Desde su debut con la camiseta de la Selección Argentina en 2005, Messi ha escrito páginas imborrables en la historia del fútbol. Campeón de la Copa América 2021, héroe absoluto en el Mundial de Catar 2022 y figura eterna del FC Barcelona y del PSG, la «Pulga» no solo ha acumulado títulos y récords, sino también el cariño incondicional de una nación que aprendió a vibrar con cada una de sus gambetas y goles.
El duelo frente a Venezuela, más allá de los puntos en disputa, se convertirá en un homenaje colectivo. El Estadio Monumental de Buenos Aires espera estar a reventar, con un público que no solo alentará a la Selección, sino que también querrá regalarle a Messi la despedida que merece.
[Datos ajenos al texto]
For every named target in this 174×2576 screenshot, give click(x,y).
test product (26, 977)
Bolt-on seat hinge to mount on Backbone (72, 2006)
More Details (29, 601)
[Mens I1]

Banderas, cánticos y lágrimas acompañarán a quien tantas veces hizo soñar a los argentinos.
Messi deja huella no solo por su fútbol exquisito, sino también por su humildad y compromiso. Supo cargar sobre sus hombros la presión de una nación exigente y, con el paso de los años, conquistó corazones incluso de aquellos que alguna vez dudaron de él. Su legado trasciende los títulos: inspiró a generaciones de futbolistas y dejó una imagen de esfuerzo, sacrificio y pasión por la camiseta.
El adiós que nunca llega del todo
Aunque este será su último partido oficial en Argentina, Messi seguirá defendiendo la camiseta albiceleste en los próximos meses, con la mirada puesta en la Copa del Mundo de 2026. Sin embargo, el hecho de que ya no vuelva a jugar en casa lo convierte en un hito único e irrepetible. Argentina se prepara para decirle «gracias» al jugador que convirtió los sueños en realidad.